### Supplied passage
An Internet hard drive is a service on the Web that provides storage to computer users. People use Internet hard drives to:
  • Eliminate the need to transport files when away from a desktop computer
  • Instantaneously save large audio, video, and graphics files when surfing the Web
  • Make audio files, video clips, or pictures available to family, friends, co-workers, and customers
  • Immediately view time-critical data and images while away from a main office or location
  • Store offsite backups of data
compact disc (CD) is a flat, round, portable metal storage medium that usually is 4.75 inches in diameter and less than one-twentieth of an inch thick. Compact discs store items using microscopic pits (indentations) and land (flat areas) that are in the middle layer of the disc. A high-powered laser light creates the pits in a single track, divided into evenly spaced sectors, that spirals from the center to the edge of the disc. A low-powered laser reads items by reflecting light off the disc surface. The reflected light is converted into a series of bits that the computer can process.
With proper care, a compact disc is guaranteed to last five years, but could last up to 50 years. Compact discs should not be stacked or exposed to excessive heat, cold, sunlight, or contaminants. A compact disc should be held by its edges (do not touch the underside of the disc) and placed in its protective case, called a jewel box, when it is not being used. You can clean the bottom surface with a soft cloth and warm water or a specialized CD cleaning kit, and you can repair scratches on the bottom surface with a specialized compact disc repair kit.
CD-ROM, or compact disc read-only memory, is a compact disc that uses the same laser technology as audio CDs. For a computer to read items stored on a CD-ROM, you insert the disc into a CD-ROM drive or CD-ROM player. When viewing animation or video, the speed of a CD-ROM drive, or data transfer rate, is important. A higher the data transfer rate, results in smoother playback of images and sounds.

### What you should do
Copy out the whole passage on data storage word for word. The lines that come next aren't needed for anything here.

### Extracted records
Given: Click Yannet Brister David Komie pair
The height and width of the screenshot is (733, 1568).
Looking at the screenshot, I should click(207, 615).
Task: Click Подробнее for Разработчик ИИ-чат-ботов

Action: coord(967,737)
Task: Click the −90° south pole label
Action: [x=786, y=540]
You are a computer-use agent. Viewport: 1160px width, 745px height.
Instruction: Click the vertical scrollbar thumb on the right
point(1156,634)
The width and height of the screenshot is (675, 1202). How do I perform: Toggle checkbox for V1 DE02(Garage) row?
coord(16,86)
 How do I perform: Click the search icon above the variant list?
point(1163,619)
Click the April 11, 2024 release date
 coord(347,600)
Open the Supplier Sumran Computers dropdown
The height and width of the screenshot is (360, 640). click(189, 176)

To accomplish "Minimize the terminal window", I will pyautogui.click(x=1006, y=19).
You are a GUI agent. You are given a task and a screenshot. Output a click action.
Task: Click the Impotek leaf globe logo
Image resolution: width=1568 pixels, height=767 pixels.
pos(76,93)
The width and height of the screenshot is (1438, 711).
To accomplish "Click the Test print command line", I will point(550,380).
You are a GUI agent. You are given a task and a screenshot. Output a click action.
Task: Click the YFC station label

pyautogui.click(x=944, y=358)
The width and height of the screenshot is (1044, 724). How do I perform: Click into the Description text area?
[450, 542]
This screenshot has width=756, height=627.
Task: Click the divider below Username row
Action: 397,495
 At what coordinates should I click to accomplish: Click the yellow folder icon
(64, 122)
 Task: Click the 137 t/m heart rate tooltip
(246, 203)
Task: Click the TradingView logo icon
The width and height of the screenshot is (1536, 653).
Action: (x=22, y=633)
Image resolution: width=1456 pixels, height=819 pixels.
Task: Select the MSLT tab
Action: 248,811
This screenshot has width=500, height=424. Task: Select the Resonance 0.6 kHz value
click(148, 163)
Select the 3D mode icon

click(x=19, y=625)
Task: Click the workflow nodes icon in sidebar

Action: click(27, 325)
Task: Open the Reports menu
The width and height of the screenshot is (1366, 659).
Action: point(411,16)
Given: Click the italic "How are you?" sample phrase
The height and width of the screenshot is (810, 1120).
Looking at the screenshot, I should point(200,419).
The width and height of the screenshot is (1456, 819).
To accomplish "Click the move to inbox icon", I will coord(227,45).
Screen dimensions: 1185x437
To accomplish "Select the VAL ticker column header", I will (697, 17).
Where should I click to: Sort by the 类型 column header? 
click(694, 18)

### Solution for this task
An Internet hard drive is a service on the Web that provides storage to computer users. People use Internet hard drives to:
  • Eliminate the need to transport files when away from a desktop computer
  • Instantaneously save large audio, video, and graphics files when surfing the Web
  • Make audio files, video clips, or pictures available to family, friends, co-workers, and customers
  • Immediately view time-critical data and images while away from a main office or location
  • Store offsite backups of data
compact disc (CD) is a flat, round, portable metal storage medium that usually is 4.75 inches in diameter and less than one-twentieth of an inch thick. Compact discs store items using microscopic pits (indentations) and land (flat areas) that are in the middle layer of the disc. A high-powered laser light creates the pits in a single track, divided into evenly spaced sectors, that spirals from the center to the edge of the disc. A low-powered laser reads items by reflecting light off the disc surface. The reflected light is converted into a series of bits that the computer can process.
With proper care, a compact disc is guaranteed to last five years, but could last up to 50 years. Compact discs should not be stacked or exposed to excessive heat, cold, sunlight, or contaminants. A compact disc should be held by its edges (do not touch the underside of the disc) and placed in its protective case, called a jewel box, when it is not being used. You can clean the bottom surface with a soft cloth and warm water or a specialized CD cleaning kit, and you can repair scratches on the bottom surface with a specialized compact disc repair kit.
CD-ROM, or compact disc read-only memory, is a compact disc that uses the same laser technology as audio CDs. For a computer to read items stored on a CD-ROM, you insert the disc into a CD-ROM drive or CD-ROM player. When viewing animation or video, the speed of a CD-ROM drive, or data transfer rate, is important. A higher the data transfer rate, results in smoother playback of images and sounds.